OOMMEN: It's always good to start talking to the business. What we're beginning to see in the banking space, because of consumer behavior and regulations as well, is you're competing against institutions that you financially didn't compete with earlier. Whether you're a regional bank who's now having to compete against Bank of America or Wells Fargo, the key part is to keep very close to your business. It used to be in the legacy IT world, we as IT practitioners would go to the business and say "I need you to define for me in excruciating detail what exactly you need from me, and then I'll go off and build it and deliver to you a year later." In this world where things are changing so quickly, it's important to be a really good business partner and understand that the business probably can't define very clearly what they want next week, as opposed to a year from now.
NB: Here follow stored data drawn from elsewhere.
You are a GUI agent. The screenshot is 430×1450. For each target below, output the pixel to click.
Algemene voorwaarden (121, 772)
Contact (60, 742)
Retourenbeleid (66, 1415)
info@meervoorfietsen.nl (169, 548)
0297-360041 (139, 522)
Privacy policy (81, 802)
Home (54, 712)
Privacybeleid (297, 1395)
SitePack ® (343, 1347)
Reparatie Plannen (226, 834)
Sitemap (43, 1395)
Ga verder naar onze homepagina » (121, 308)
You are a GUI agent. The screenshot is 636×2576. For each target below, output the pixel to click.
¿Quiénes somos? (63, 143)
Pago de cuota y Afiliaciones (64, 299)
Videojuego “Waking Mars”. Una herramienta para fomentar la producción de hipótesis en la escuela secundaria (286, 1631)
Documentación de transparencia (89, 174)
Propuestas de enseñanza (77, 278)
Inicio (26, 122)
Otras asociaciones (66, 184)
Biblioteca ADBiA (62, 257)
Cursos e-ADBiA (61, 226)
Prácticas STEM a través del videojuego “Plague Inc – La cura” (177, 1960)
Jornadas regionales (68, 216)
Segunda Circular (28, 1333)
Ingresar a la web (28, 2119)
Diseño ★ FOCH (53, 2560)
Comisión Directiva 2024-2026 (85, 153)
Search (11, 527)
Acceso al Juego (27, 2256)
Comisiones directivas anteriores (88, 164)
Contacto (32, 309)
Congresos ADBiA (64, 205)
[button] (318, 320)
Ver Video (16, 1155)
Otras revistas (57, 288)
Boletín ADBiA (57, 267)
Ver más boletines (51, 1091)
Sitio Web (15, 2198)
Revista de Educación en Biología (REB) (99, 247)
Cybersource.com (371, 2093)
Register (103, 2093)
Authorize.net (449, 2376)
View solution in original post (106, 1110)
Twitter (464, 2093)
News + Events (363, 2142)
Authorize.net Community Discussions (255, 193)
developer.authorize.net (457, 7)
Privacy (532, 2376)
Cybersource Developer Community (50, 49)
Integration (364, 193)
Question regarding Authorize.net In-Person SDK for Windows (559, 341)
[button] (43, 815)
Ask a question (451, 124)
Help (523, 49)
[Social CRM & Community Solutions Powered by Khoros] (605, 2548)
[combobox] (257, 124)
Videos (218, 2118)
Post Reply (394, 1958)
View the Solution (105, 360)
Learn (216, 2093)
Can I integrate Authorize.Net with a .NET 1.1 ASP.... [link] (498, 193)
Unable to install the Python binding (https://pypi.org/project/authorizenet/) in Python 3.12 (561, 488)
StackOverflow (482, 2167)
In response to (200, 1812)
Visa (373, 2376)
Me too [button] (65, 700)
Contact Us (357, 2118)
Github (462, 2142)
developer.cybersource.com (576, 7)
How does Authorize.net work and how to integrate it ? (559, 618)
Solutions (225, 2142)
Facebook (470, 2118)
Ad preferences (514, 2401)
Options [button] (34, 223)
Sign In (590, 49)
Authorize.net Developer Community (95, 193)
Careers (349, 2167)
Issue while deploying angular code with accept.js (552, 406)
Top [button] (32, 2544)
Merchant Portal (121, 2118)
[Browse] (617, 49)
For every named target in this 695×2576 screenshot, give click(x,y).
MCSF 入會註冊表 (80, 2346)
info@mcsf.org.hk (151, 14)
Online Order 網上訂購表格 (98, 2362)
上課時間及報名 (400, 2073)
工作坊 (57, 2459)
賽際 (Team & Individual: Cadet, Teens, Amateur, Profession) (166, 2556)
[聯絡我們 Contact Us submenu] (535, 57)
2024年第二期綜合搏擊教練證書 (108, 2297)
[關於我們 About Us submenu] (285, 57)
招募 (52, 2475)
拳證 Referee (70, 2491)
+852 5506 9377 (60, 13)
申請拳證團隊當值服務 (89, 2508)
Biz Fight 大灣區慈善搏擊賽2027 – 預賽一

You need to develop an IT infrastructure capability that enables you to respond quickly; that enables the marketing organization of your bank to run campaigns, experiment, turn things down rapidly when it's not working and double down on strategies that do. But that requires a very different mindset from legacy IT methodology.
Talk to your business and understand the competitive pressures that they're under and how you can best respond. It's always easiest to move to a new IT infrastructure for new applications. Any new application or service, whether it's interconnected to your legacy environment or not, you should take a hard look and be disciplined about whether it's advantageous for you to deliver that internally or not, because that's often a very good stepping point to create a new ideal infrastructure in the cloud or with an outsourced provider. Then, gradually migrate your legacy to the new platform over time - [that's] a very easy way to do it.
The third thing that we say is you've got to be really ruthless about understanding your benchmark costs against what industry averages are. There are lots of guys who are trying to build internal cloud platforms. If you follow the public cloud pricing market, that pricing has absolutely plummeted. At CenturyLink we've reduced pricing by over 60 percent in the last year, and looking forward we have a trajectory to continue decreasing cost over time. This is a huge benefit for businesses, but your own internal IT capability needs to be able to map that. And if you don't have a strategy for effectively doing that, you probably need to ask some hard questions about whether you should continue doing that internally or not.